━━ Rows ━━
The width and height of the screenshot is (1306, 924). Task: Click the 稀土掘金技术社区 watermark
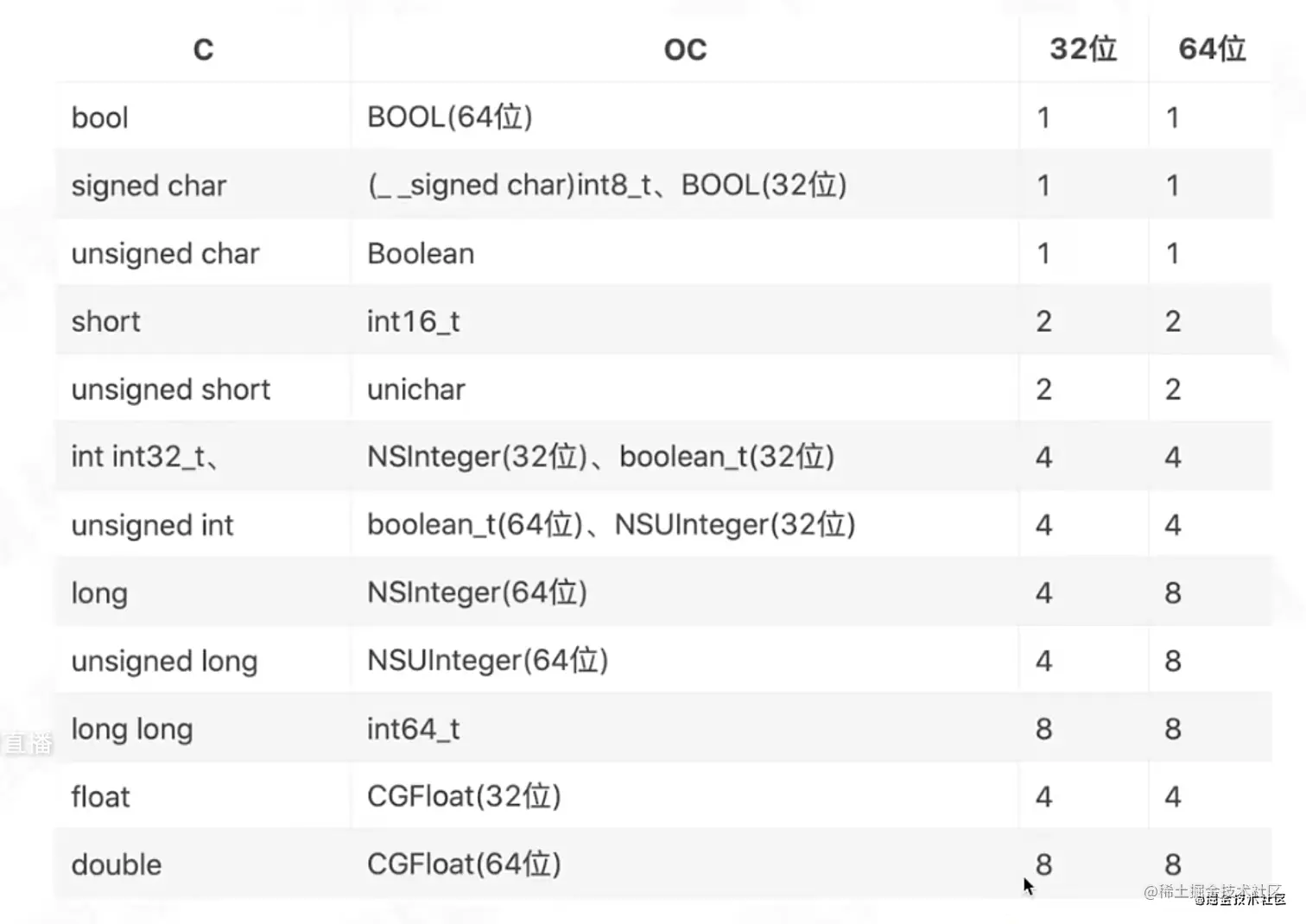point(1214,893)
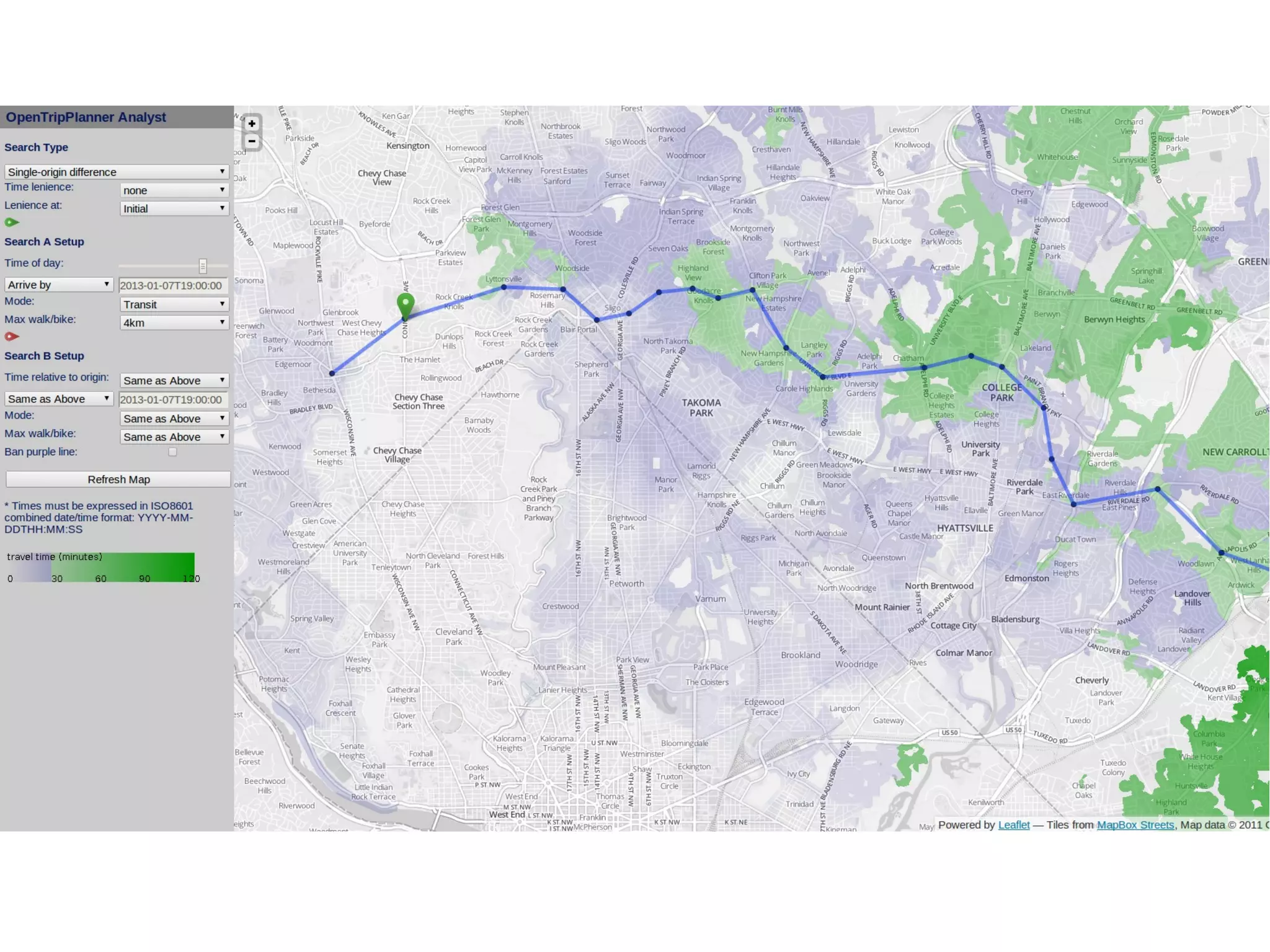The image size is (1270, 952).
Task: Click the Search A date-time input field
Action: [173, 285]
━━━
#### Written exercise
Give the lines of the data above as a numbered list, leaving out blank lines and the pictures.

#### Response to the exercise
1. The width and height of the screenshot is (1306, 924). Task: Click the 稀土掘金技术社区 watermark
2. point(1214,893)
3. The image size is (1270, 952).
4. Task: Click the Search A date-time input field
5. Action: [173, 285]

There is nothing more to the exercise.